ABOUT THIS TASK.
Only an exact copy of the lines from the one containing "Where should I" through the last line of the material below belongs in the answer, with no pictures.

GIVEN RECORDS.
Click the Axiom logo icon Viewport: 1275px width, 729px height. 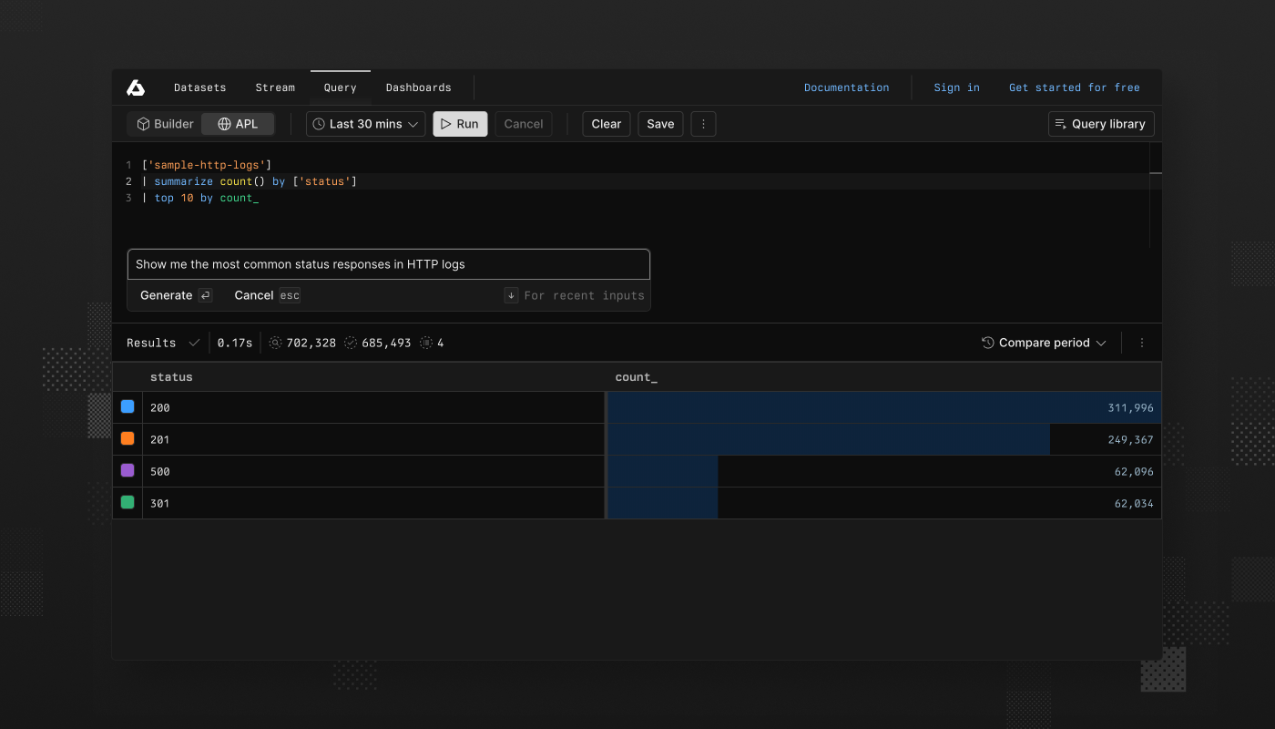click(x=135, y=87)

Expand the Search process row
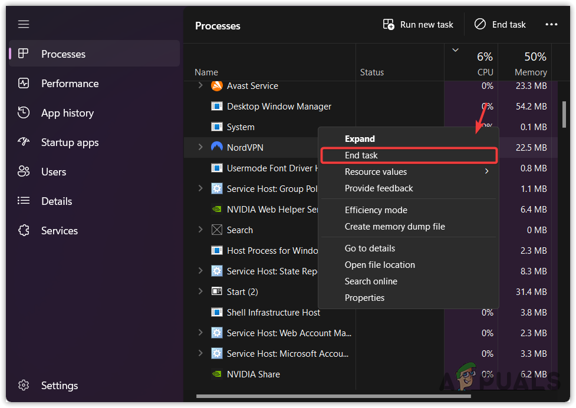(x=200, y=230)
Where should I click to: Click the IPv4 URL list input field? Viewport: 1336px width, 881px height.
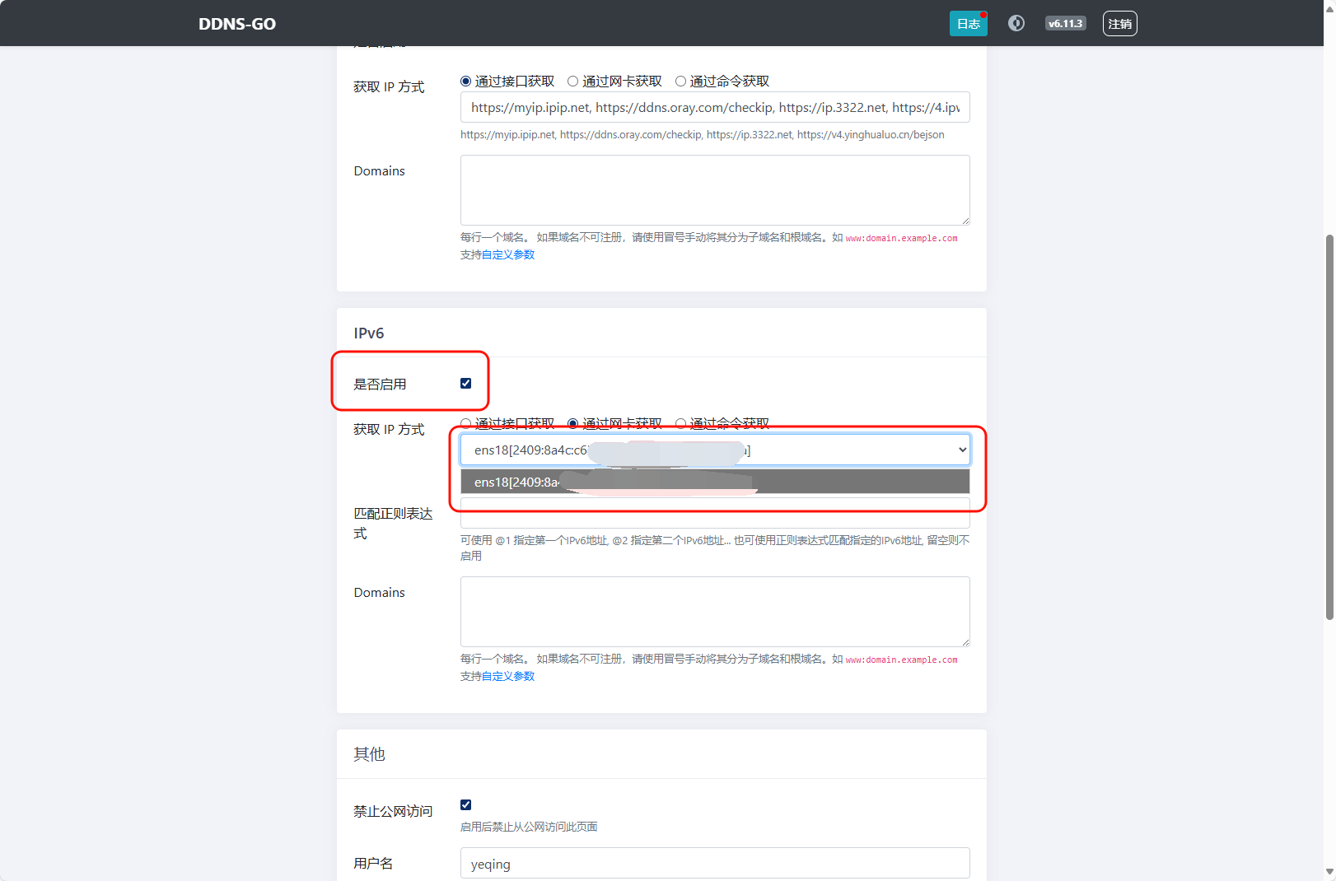click(x=714, y=107)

REPLY.
Where should I click to: Click the IPv4 URL list input field? Viewport: 1336px width, 881px height.
click(x=714, y=107)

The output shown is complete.